*** Data provided ***

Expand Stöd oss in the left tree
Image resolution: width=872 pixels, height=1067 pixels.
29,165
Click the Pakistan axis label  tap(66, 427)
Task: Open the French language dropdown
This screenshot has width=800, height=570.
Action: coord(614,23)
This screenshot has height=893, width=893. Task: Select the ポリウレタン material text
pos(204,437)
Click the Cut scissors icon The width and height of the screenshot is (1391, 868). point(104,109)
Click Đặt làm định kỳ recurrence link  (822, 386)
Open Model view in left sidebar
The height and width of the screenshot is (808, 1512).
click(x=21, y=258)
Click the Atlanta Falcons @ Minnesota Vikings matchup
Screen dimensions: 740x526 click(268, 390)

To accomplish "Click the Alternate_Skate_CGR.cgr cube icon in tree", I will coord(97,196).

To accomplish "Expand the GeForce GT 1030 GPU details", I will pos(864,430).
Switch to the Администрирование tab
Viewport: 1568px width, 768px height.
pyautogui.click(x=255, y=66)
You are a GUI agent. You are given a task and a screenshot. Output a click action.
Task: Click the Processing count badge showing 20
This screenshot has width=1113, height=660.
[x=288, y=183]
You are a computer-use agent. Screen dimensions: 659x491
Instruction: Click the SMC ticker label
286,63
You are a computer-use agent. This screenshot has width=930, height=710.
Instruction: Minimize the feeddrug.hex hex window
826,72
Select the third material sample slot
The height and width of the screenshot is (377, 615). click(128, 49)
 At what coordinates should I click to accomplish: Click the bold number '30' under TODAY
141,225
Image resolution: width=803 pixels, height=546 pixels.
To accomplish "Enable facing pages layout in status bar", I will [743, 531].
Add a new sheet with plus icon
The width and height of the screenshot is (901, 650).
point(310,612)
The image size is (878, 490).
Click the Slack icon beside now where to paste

*** End of Data provided ***

### Task instructions
Start at the line with "This screenshot has height=893, width=893." and stop at the end of the records. Write those lines out exactly and add nothing.

### Answer box
This screenshot has height=893, width=893. Task: Select the ポリウレタン material text
pos(204,437)
Click the Cut scissors icon The width and height of the screenshot is (1391, 868). point(104,109)
Click Đặt làm định kỳ recurrence link  (822, 386)
Open Model view in left sidebar
The height and width of the screenshot is (808, 1512).
click(x=21, y=258)
Click the Atlanta Falcons @ Minnesota Vikings matchup
Screen dimensions: 740x526 click(268, 390)

To accomplish "Click the Alternate_Skate_CGR.cgr cube icon in tree", I will coord(97,196).

To accomplish "Expand the GeForce GT 1030 GPU details", I will pos(864,430).
Switch to the Администрирование tab
Viewport: 1568px width, 768px height.
pyautogui.click(x=255, y=66)
You are a GUI agent. You are given a task and a screenshot. Output a click action.
Task: Click the Processing count badge showing 20
This screenshot has width=1113, height=660.
[x=288, y=183]
You are a computer-use agent. Screen dimensions: 659x491
Instruction: Click the SMC ticker label
286,63
You are a computer-use agent. This screenshot has width=930, height=710.
Instruction: Minimize the feeddrug.hex hex window
826,72
Select the third material sample slot
The height and width of the screenshot is (377, 615). click(128, 49)
 At what coordinates should I click to accomplish: Click the bold number '30' under TODAY
141,225
Image resolution: width=803 pixels, height=546 pixels.
To accomplish "Enable facing pages layout in status bar", I will [743, 531].
Add a new sheet with plus icon
The width and height of the screenshot is (901, 650).
point(310,612)
The image size is (878, 490).
Click the Slack icon beside now where to paste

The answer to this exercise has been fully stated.